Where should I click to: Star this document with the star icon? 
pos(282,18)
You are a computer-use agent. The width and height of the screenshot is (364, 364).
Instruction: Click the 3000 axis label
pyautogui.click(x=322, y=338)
▬▬▬▬▬▬
Repeat the material exactly, please, so that each line matches its source.

Where should I click to: Star this document with the star icon? 
pos(282,18)
You are a computer-use agent. The width and height of the screenshot is (364, 364).
Instruction: Click the 3000 axis label
pyautogui.click(x=322, y=338)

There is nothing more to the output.